Google: Russland richtet Einflusskampagnen wieder stärker auf die USA und Europa aus

Laut einem neuen Bericht von Google Threat Intelligence verlagern sich russische Einflussaktivitäten zunehmend von ihrem nahezu ausschließlichen Fokus auf die Ukraine zurück auf die Vereinigten Staate...

Laut einem neuen Bericht von Google Threat Intelligence verlagern sich russische Einflussaktivitäten zunehmend von ihrem nahezu ausschließlichen Fokus auf die Ukraine zurück auf die Vereinigten Staaten und Europa. Forschern zufolge deutet diese Veränderung darauf hin, dass Moskau möglicherweise eine Intensivierung von Operationen vorbereitet, die auf politische Instabilität, die Schwächung von Bündnissen und das Misstrauen der Öffentlichkeit gegenüber westlichen Institutionen abzielen.

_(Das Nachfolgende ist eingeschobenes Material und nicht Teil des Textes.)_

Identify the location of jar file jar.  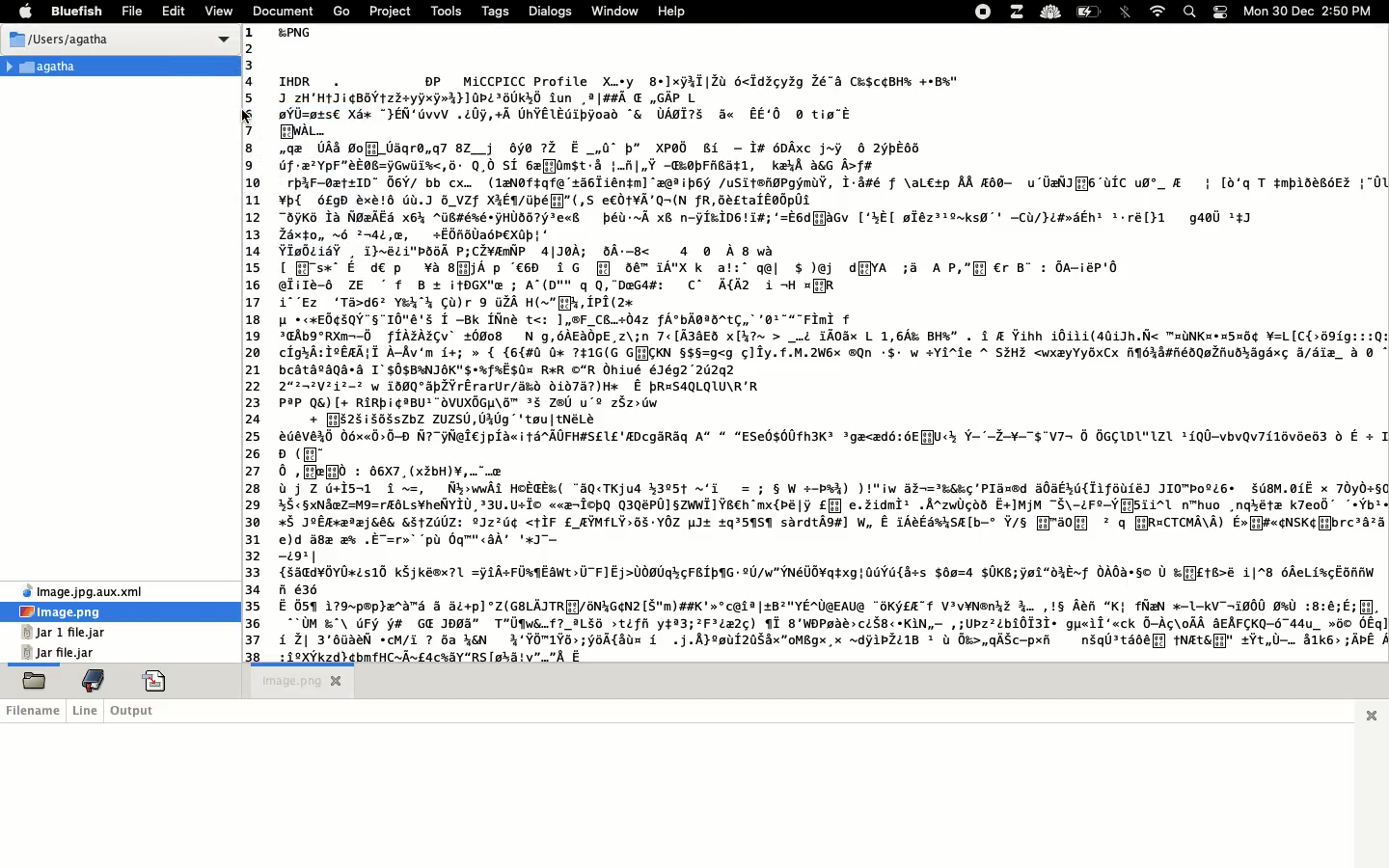
(62, 654).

Die Google-Analysten James Sadowski und Alden Wahlstrom erklärten, der Trend sei bemerkenswert, da er auf eine breitere Rückkehr zu Russlands traditionellen Zielen hindeute, darunter die Europäische Union und die NATO. Der Bericht beschreibt ein Umfeld, in dem Propaganda, verdeckte Online-Operationen und Cyberangriffe kombiniert werden, um Narrative des Kremls zu verstärken und zugleich die Quelle der Aktivitäten zu verschleiern.

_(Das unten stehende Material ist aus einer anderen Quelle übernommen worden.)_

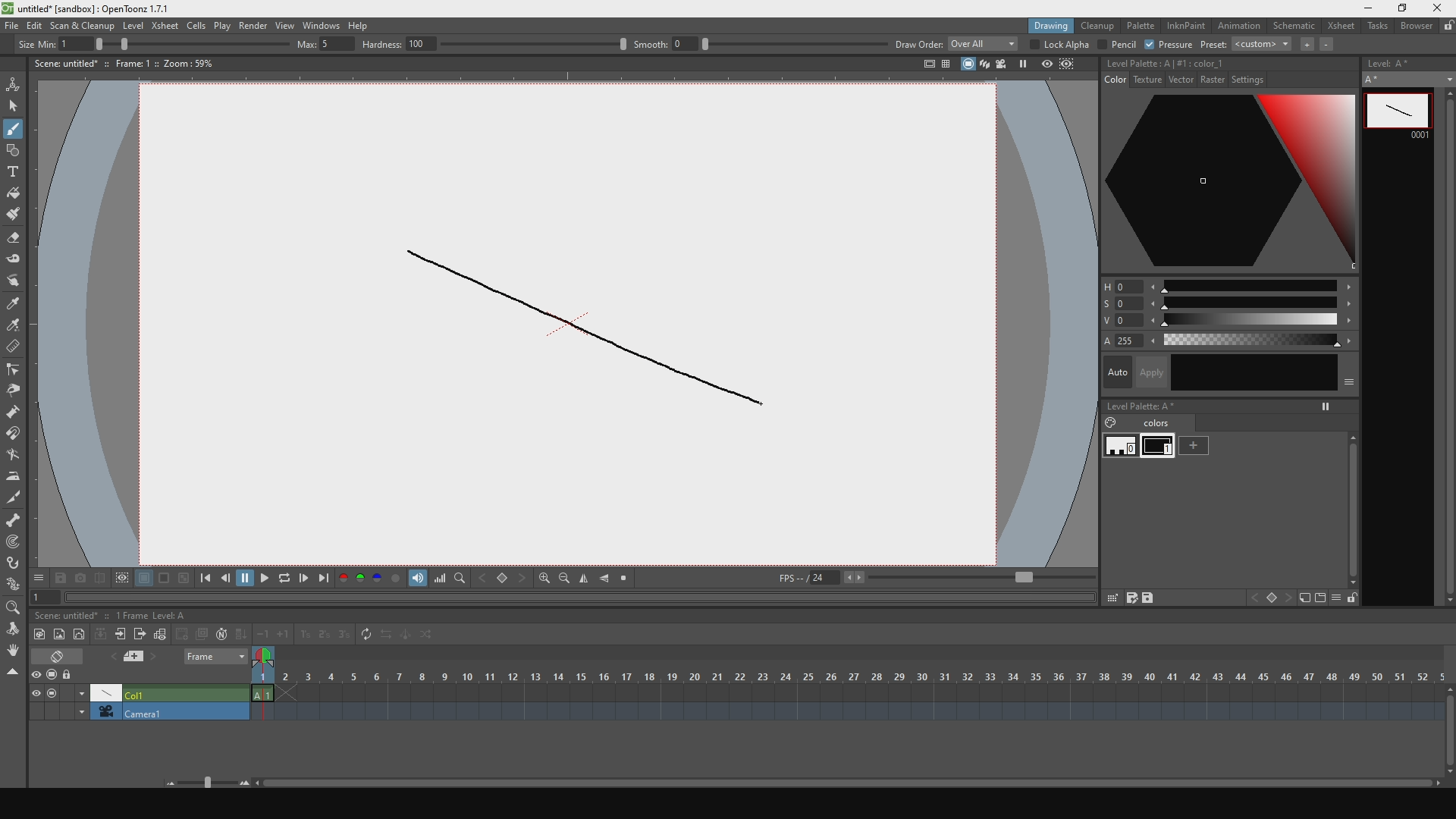 Image resolution: width=1456 pixels, height=819 pixels. What do you see at coordinates (306, 580) in the screenshot?
I see `go forwards` at bounding box center [306, 580].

Den Forschern zufolge hat der Krieg in der Ukraine zudem als Testfeld für russische Einflussmethoden gedient. Sie erklärten, prorussische Akteure seien bei der Planung von Operationen, der Informationsbeschaffung und der Erstellung von Inhalten immer ausgefeilter vorgegangen, wobei künstliche Intelligenz zunehmend zur Optimierung dieser Aktivitäten eingesetzt werde. Dazu gehört der Einsatz von KI für Aufklärung, das Verfassen von Material und die Unterstützung der Kampagnenlogistik.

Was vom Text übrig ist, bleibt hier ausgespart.